TEXT SEGMENT Block Start

Ehlers-Danlos syndrome: Connective-tissue disorder comes in many forms
When she was 14, she was walking on the porch when her hip dislocated. That time, she was in a wheelchair for six weeks, able to leave it for only very small journeys. Two weeks after that, her other hip dislocated as she was getting up. She was placed in leg braces and a wheelchair for another six weeks.
Then her jaw dislocated, followed by her neck, her fingers, her wrists, her ankles and her knees. She was home-schooled for a while, deemed too fragile to risk public school. Every joint, it appeared, was at risk. Once, another student, jostling past in the hallway, grabbed her arm and the shoulder popped out again.
Kim Hansen was hospitalized for internal bleeding after a blood vessel ripped open when he was jogging. Another time, at work, a pipe hit him in the head and a blood vessel started leaking into his nasal cavity. Doctors had to do brain surgery, including tying off a carotid artery.
One day, playfully wrestling with his two young children, he sustained a little kick to the abdomen and was hospitalized for internal bleeding, which was expected to stop on its own. It didn't. He died from the damage to his organs. He was 36.
Though their symptoms appear to have nothing in common, both Chambers and Hansen had Ehlers-Danlos syndrome, an inherited condition caused by a defect in connective tissue. According to the national foundation that bears the syndrome's name, fragile skin and tissue and unstable joints are the result of faulty production of collagen, a protein that acts as "glue" in the body.

TEXT SEGMENT Block End

▸ **EXERCISE TASKS**
[1] In the Ehlers-Danlos syndrome article, what protein is said to act as "glue" in the body?
[2] Continue the Ehlers-Danlos syndrome article after its final sentence.
The material that comes next is separate from the Ehlers-Danlos syndrome article.

DATA PROVIDED Block Start

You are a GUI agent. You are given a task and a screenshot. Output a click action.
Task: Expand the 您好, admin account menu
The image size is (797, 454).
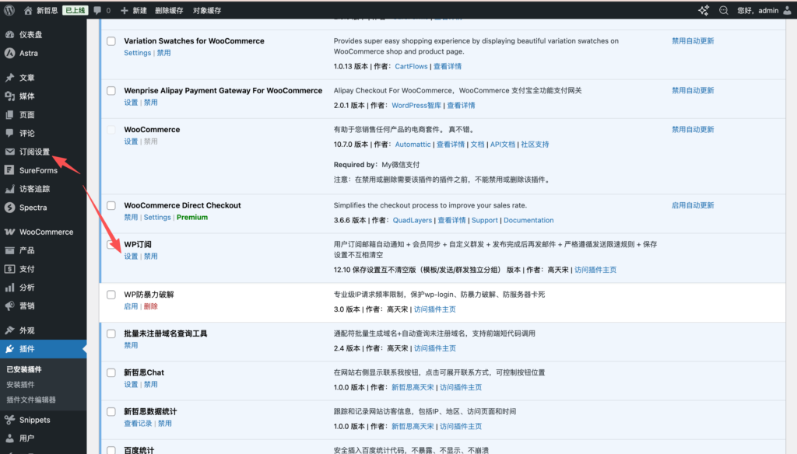756,11
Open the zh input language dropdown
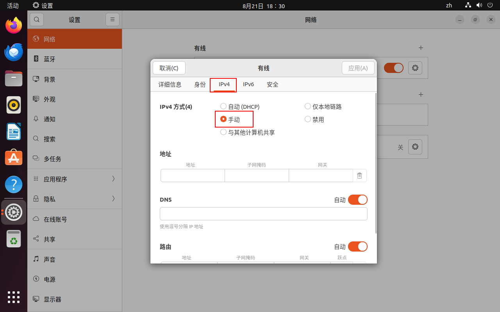 (x=449, y=5)
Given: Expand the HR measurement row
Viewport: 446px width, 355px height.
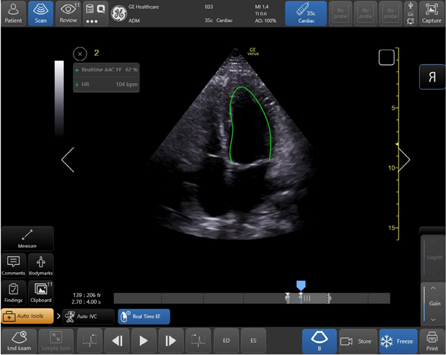Looking at the screenshot, I should [77, 85].
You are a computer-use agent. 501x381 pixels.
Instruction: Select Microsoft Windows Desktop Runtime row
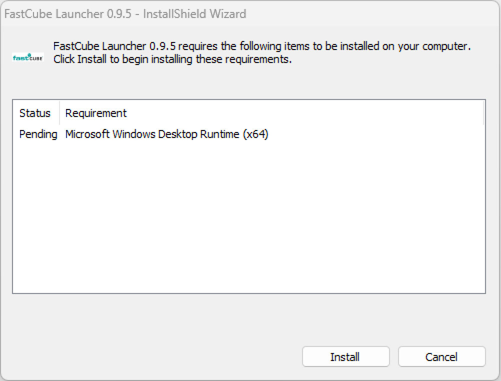point(167,134)
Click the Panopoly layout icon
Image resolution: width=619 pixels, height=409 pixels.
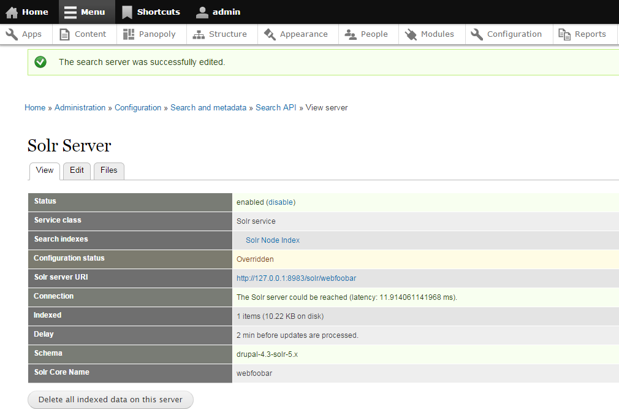(x=129, y=34)
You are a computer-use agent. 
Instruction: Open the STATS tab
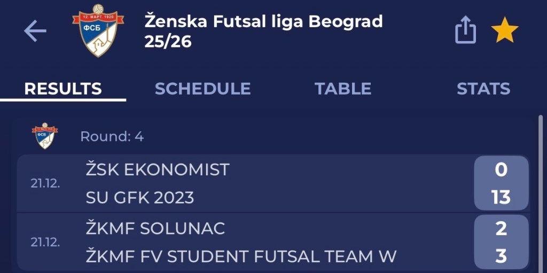[483, 89]
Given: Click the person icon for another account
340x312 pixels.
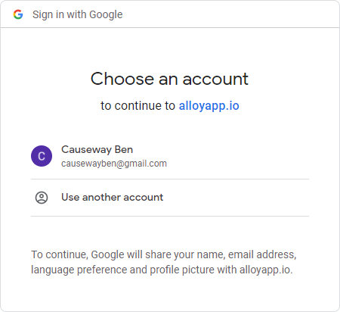Looking at the screenshot, I should click(x=42, y=198).
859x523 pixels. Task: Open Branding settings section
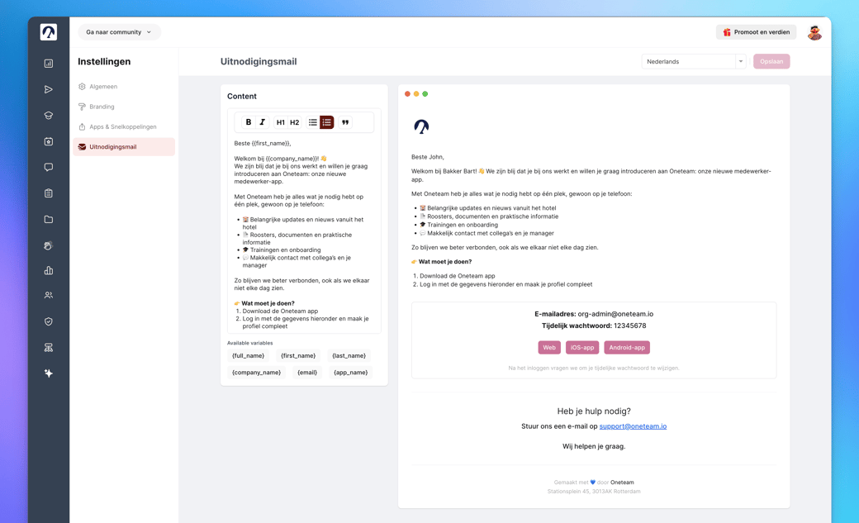(x=102, y=107)
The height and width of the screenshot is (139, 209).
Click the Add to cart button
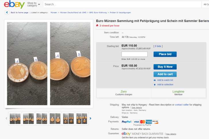tap(165, 74)
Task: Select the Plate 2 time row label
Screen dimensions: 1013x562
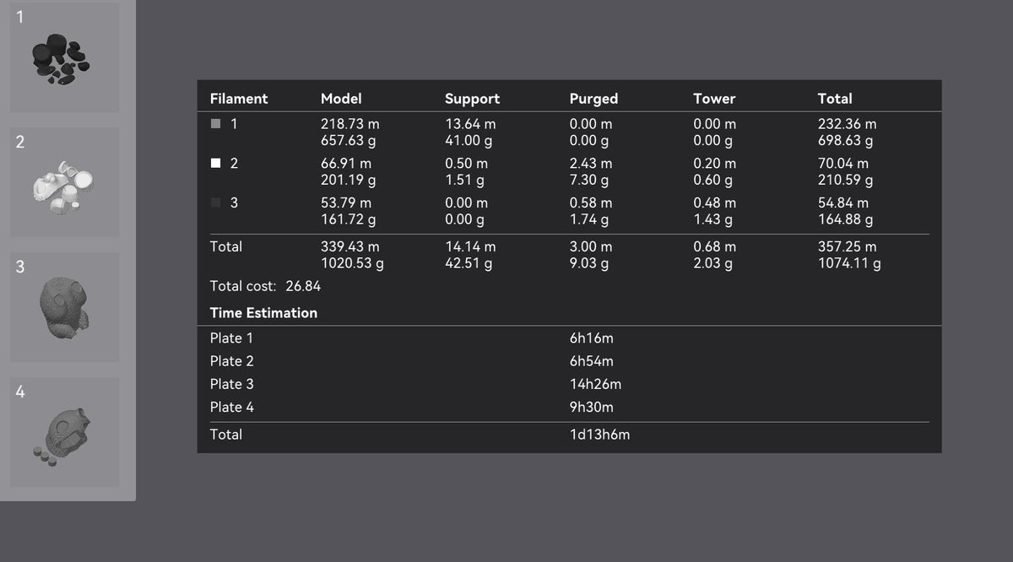Action: point(231,361)
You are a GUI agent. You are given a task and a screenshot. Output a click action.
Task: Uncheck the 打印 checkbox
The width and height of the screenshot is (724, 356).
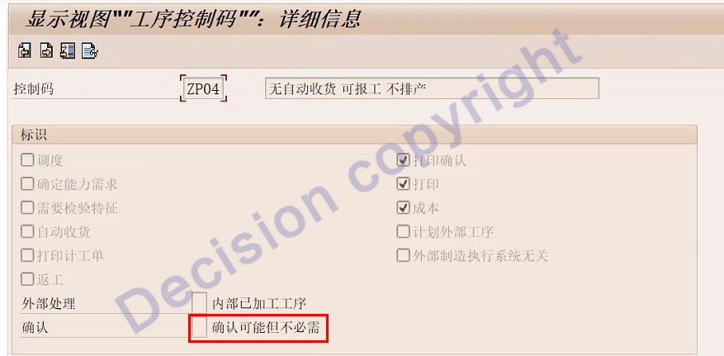[404, 183]
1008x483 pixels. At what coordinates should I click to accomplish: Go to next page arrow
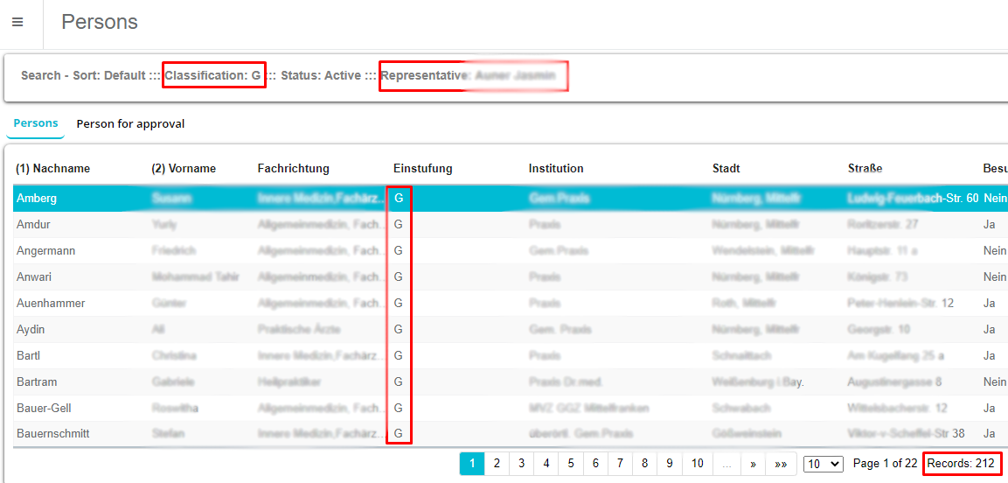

DATA PROVIDED Block End

▸ **ANSWER SECTION**
[1] Collagen.

[2]
There are six major types of EDS, each designated by their symptoms. Chambers' hypermobility is an example of the most common form, which is also the most painful. Fully 95 percent of cases are hypermobile, or vascular, like Hansen's, or "classical," which is associated with scarring, "stretchy" skin, extensive bruising, slower wound healing and various internal-organ issues, according to Terri Keyes of the Ehlers-Danlos National Foundation. Vascular EDS is the least common of the three, but it is the one that can cause premature death.
"All types are woefully underdiagnosed," says Keyes. "Lack of diagnosis increases the health risks for people who have this, especially in surgery and pregnancy, as extra precautions need to be taken to reduce risk and increase the possibility of a successful outcome. Surgeries on undiagnosed vascular type are extremely risky," also true to some degree for all types of the syndrome.
The types do not change within families. A family with joint hypermobility EDS will not produce a child with vascular EDS, for instance. It's estimated that 1 in 5,000 people have EDS, which can afflict children or adults of any race and either gender.